Uwzględniając wszystkie powyższe okoliczności i rozważania Sąd Apelacyjny uznał zarzuty naruszenia prawa procesowego, a w konsekwencji także prawa materialnego za chybione i dlatego na podstawie art. 385 k.p.c. oddalił apelację ubezpieczonej (punkt I).

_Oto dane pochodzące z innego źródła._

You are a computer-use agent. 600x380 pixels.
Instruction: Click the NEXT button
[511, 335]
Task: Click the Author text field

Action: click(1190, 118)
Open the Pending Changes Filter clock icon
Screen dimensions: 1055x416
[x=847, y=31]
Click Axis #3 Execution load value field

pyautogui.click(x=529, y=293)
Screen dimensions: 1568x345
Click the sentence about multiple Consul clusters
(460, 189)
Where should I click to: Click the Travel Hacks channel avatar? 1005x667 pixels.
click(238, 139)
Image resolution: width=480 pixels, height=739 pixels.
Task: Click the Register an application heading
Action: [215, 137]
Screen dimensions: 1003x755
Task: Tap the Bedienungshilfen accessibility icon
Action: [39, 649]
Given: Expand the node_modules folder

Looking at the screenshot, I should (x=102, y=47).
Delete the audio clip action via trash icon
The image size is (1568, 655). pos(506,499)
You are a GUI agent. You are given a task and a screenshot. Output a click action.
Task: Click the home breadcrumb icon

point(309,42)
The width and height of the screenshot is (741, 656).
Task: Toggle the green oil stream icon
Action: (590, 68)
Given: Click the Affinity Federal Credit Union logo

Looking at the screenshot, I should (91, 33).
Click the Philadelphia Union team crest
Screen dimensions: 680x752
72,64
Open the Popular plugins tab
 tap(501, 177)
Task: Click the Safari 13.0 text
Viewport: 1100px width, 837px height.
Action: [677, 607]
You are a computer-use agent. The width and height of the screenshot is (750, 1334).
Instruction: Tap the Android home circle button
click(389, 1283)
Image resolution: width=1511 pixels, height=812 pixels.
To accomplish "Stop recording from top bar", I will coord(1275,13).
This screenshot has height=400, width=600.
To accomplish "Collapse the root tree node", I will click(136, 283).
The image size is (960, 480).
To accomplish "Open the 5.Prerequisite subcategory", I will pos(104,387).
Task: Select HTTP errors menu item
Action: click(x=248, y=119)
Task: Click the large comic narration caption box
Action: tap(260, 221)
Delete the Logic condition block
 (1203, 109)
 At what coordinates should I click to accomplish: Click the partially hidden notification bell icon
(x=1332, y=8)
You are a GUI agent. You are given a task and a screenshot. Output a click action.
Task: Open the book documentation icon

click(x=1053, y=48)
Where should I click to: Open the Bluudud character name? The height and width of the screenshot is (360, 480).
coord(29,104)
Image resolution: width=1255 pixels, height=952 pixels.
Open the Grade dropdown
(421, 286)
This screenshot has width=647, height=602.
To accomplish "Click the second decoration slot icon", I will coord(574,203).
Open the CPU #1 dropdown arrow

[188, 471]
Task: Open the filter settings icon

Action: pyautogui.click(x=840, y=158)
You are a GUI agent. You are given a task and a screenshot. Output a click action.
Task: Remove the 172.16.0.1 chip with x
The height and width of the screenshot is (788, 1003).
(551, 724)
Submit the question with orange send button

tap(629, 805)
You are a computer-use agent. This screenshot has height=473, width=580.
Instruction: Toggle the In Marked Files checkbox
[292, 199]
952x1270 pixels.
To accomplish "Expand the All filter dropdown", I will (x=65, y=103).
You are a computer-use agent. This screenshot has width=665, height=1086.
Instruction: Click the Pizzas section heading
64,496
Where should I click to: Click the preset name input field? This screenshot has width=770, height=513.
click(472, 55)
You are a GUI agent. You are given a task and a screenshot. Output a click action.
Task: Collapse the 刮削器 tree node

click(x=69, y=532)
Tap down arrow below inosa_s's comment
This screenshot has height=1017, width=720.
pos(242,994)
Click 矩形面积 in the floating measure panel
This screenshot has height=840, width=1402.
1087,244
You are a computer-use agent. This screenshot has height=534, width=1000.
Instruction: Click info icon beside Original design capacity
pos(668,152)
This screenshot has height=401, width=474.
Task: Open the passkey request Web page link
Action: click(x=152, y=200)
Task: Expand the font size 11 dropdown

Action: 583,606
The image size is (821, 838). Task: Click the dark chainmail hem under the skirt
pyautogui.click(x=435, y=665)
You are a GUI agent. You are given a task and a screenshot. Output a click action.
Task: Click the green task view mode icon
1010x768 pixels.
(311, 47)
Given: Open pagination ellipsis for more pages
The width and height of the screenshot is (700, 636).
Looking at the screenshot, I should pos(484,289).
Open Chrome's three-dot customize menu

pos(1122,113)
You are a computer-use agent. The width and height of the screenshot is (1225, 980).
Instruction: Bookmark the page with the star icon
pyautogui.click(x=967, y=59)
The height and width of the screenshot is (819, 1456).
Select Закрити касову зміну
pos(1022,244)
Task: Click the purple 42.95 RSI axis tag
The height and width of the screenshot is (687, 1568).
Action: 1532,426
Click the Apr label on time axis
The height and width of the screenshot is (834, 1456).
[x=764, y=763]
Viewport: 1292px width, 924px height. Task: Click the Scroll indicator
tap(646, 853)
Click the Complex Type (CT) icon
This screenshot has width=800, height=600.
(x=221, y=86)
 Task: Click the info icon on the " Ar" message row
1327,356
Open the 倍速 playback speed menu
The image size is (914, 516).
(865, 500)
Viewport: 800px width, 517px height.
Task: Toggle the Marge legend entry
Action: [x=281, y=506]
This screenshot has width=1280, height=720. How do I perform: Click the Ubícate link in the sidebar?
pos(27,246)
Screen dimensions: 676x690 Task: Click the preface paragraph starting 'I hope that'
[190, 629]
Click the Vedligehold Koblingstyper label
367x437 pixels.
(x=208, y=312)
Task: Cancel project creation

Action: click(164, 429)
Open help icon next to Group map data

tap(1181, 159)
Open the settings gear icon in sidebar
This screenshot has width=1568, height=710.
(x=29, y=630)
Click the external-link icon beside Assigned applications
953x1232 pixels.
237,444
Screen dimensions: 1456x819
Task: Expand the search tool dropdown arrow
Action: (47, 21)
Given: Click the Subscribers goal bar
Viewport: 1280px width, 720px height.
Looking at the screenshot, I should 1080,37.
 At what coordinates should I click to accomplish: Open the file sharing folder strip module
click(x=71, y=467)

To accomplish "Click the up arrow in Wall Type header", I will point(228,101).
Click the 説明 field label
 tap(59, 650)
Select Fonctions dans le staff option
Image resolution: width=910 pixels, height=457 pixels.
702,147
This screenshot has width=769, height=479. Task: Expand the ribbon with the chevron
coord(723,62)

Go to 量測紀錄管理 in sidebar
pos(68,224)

Nadto Sąd Apelacyjny przyznał pełnomocnikowi ubezpieczonej od Skarbu Państwa – Sądu Apelacyjnego w Szczecinie kwotę 180 zł powiększoną o kwotę podatku od towarów i usług, tytułem zwrotu kosztów nieopłaconej pomocy prawnej udzielonej ubezpieczonej z urzędu w postępowaniu apelacyjnym, działając na podstawie § 2 i 16 ust. 1 pkt. 2 w związku z § 15 ust. 2 oraz § 4 ust. 3 rozporządzenia Ministra Sprawiedliwości z dnia 3 października 2016 r. w sprawie ponoszenia przez Skarb Państwa kosztów nieopłaconej pomocy prawnej udzielonej przez radcę prawnego z urzędu (t.j. Dz. U. z 2019 r., poz. 68) oraz mając na uwadze nakład pracy pełnomocnika i jego zaangażowanie w wyjaśnieniu sprawy - § 4 ust. 2 powołanego rozporządzenia (punkt II).